-- start of Records shown --

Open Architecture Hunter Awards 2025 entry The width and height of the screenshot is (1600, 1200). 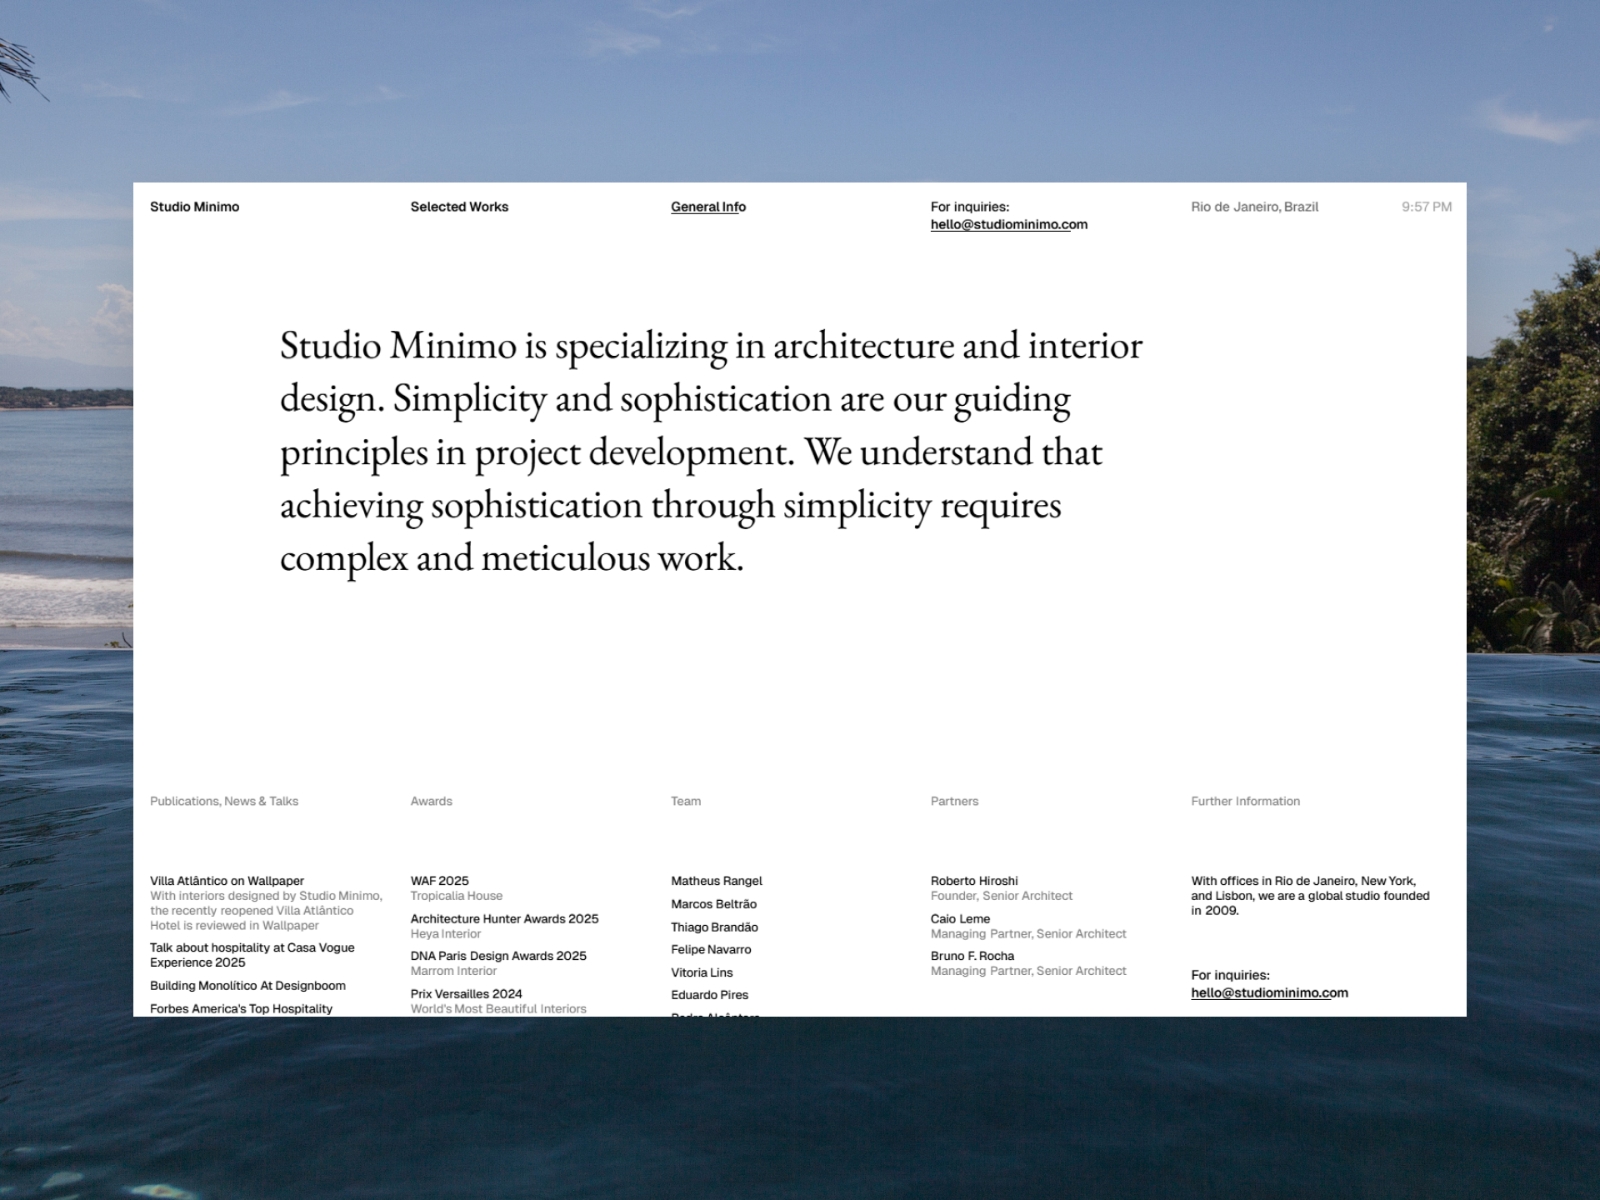tap(505, 918)
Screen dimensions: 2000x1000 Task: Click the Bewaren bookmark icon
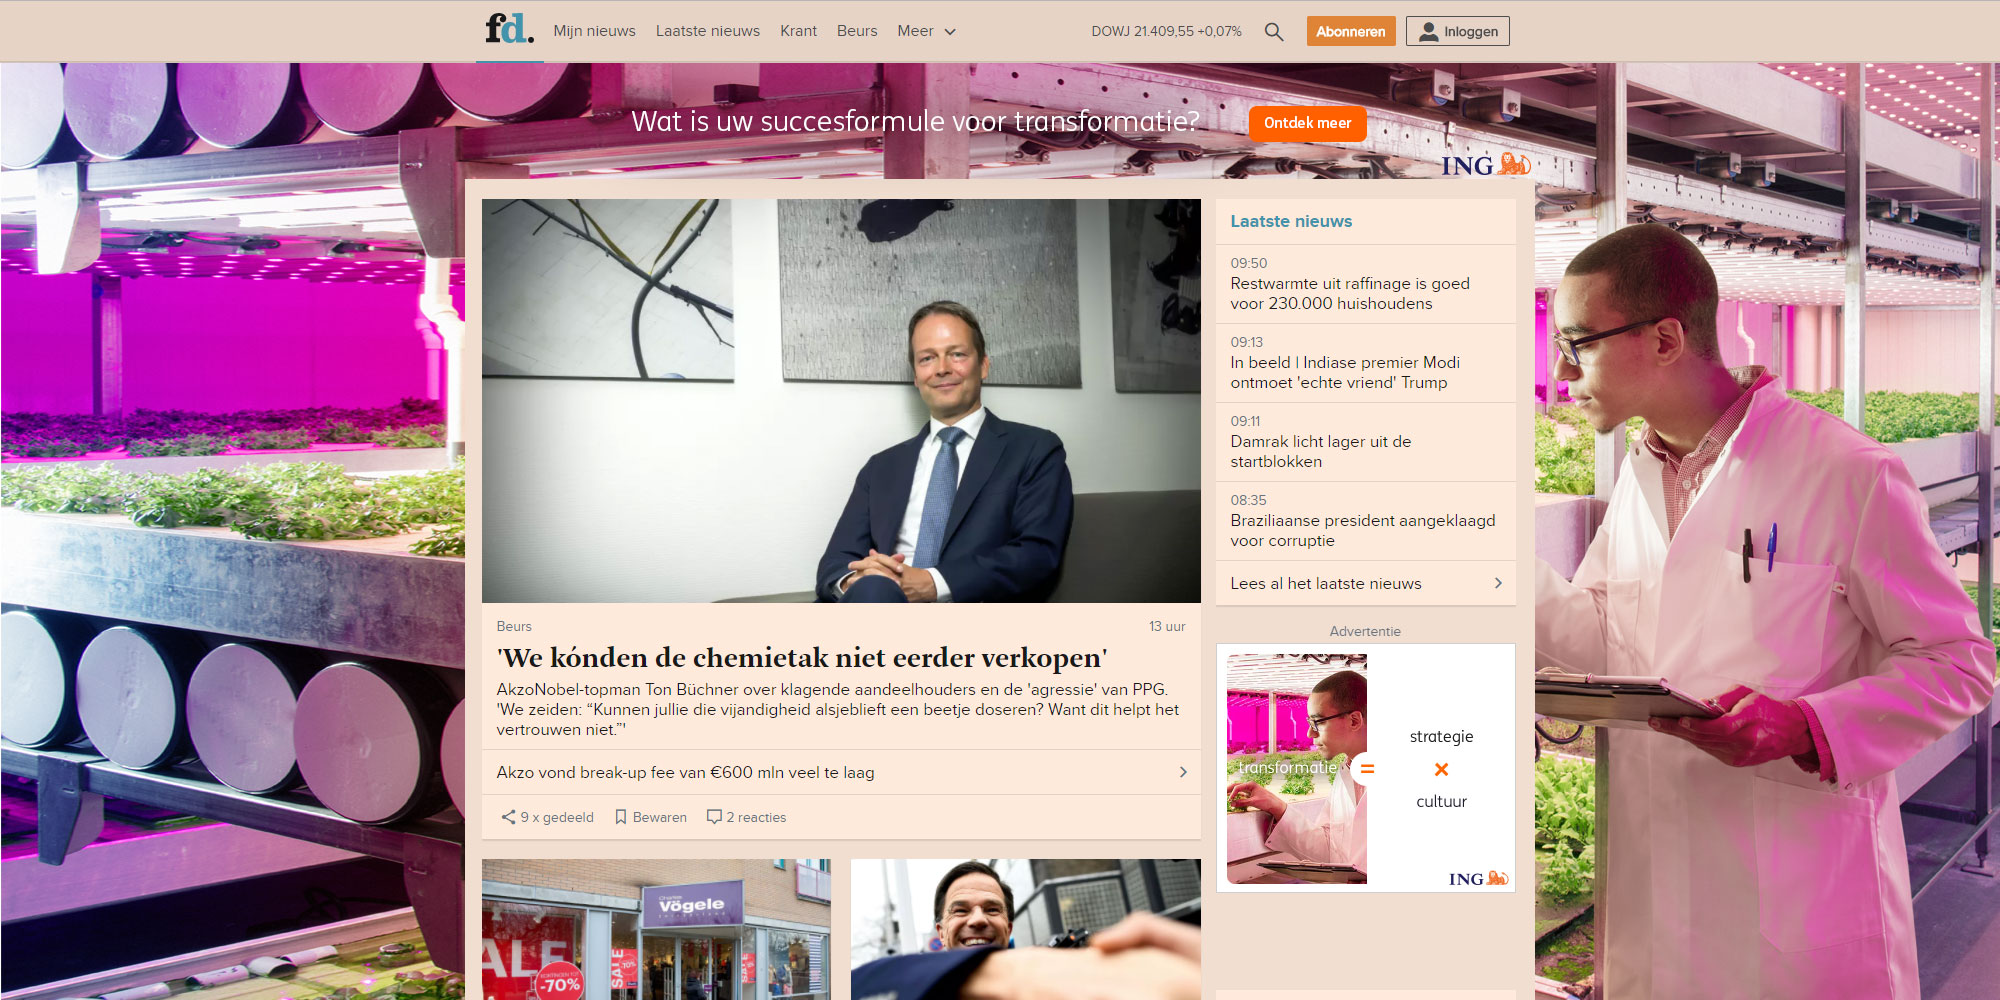(x=620, y=817)
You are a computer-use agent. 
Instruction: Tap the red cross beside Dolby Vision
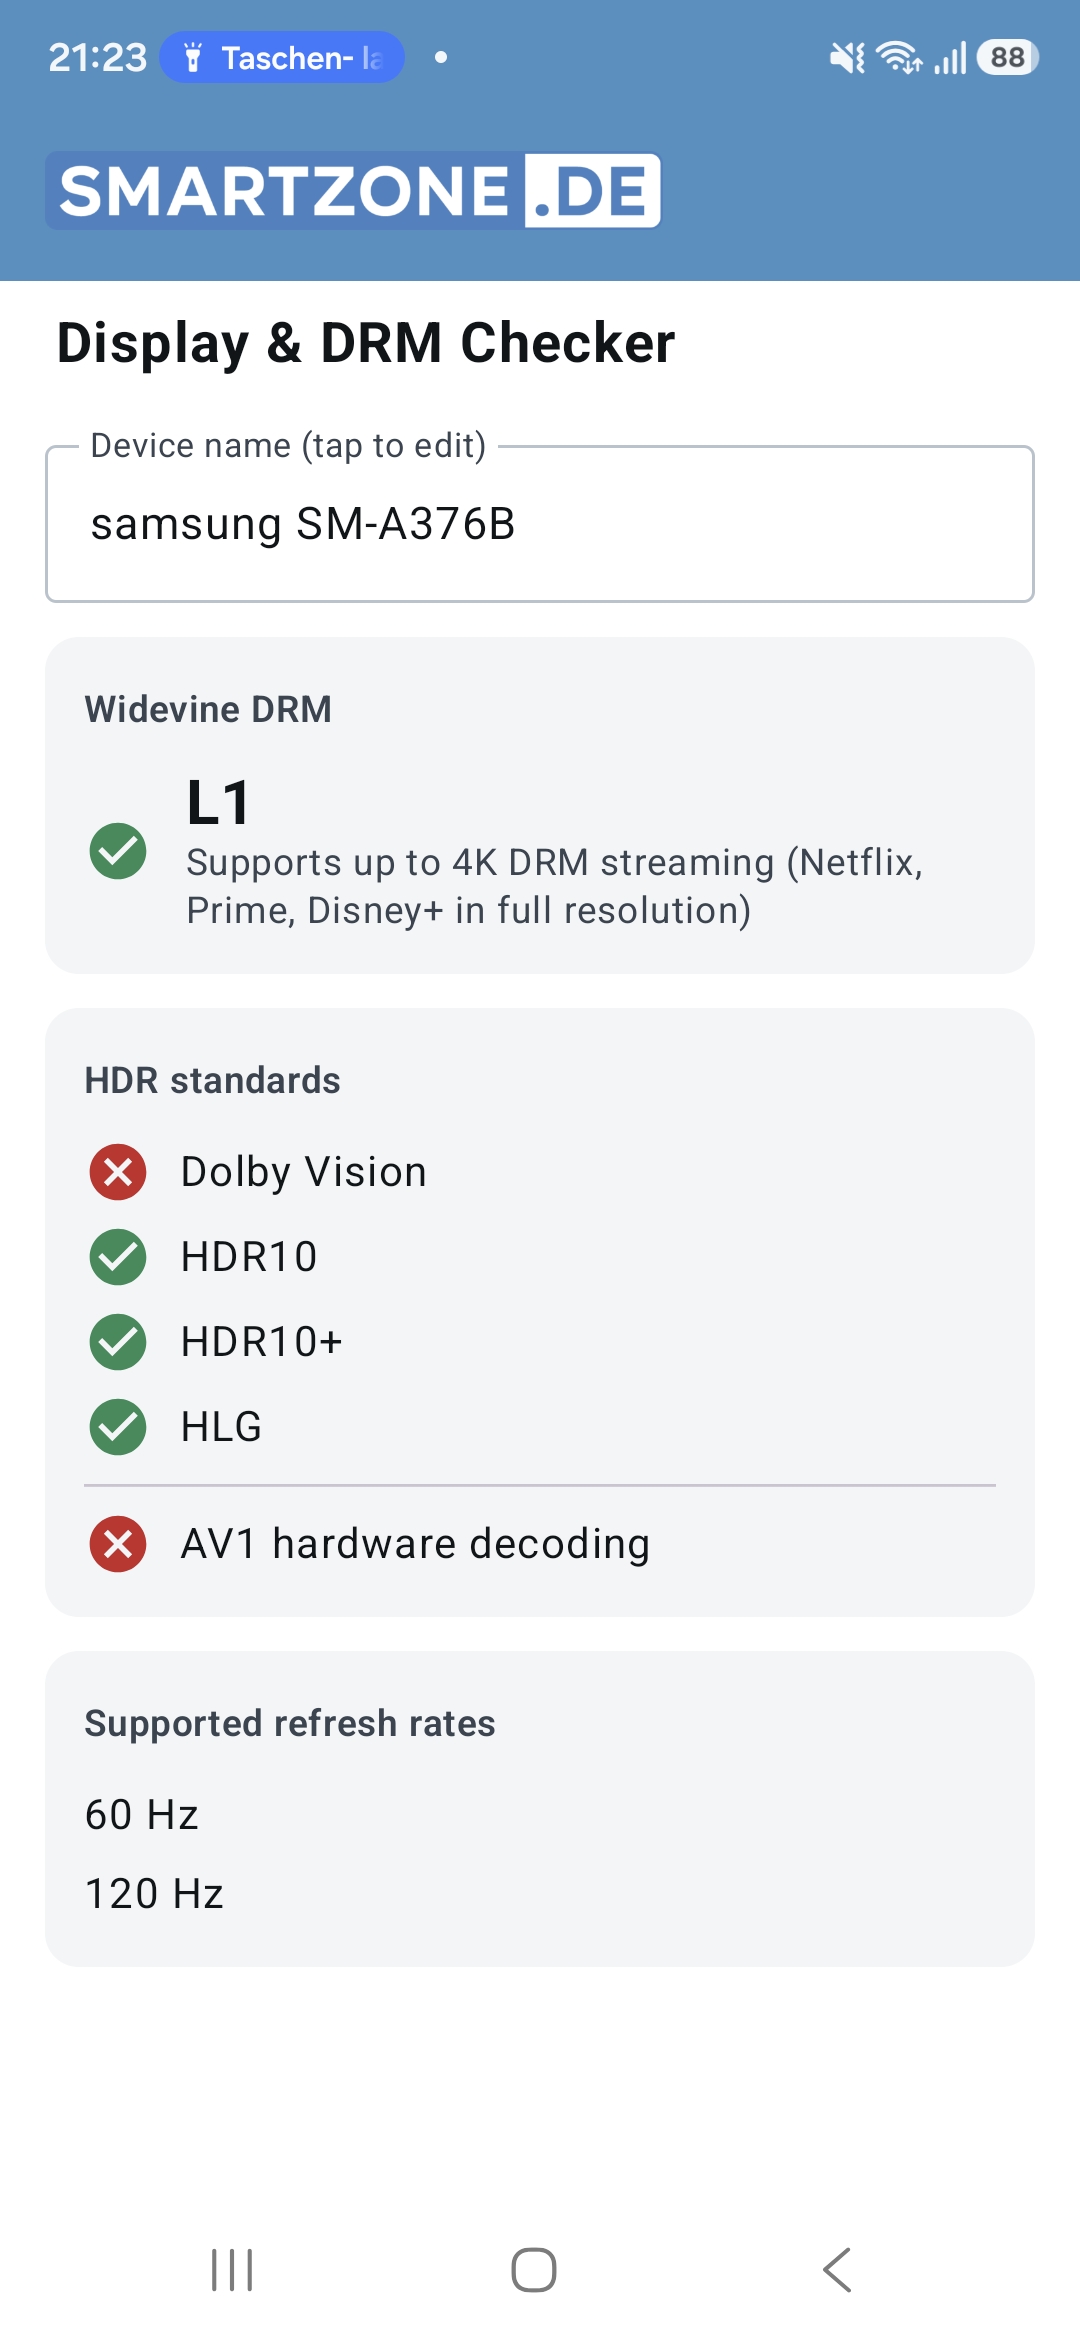(x=118, y=1172)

-- end of Records shown --

*Problem requirements*:
Copy the lines from the line containing "Screen dimensions: 2000x1000" through the end of the records, replacing "Click" with "Select" and leaving everything else unchanged. Omit the pictures from your answer.

*Result*:
Screen dimensions: 2000x1000 Task: Select the Bewaren bookmark icon
(x=620, y=817)
You are a computer-use agent. 
Instruction: Tap the red cross beside Dolby Vision
(x=118, y=1172)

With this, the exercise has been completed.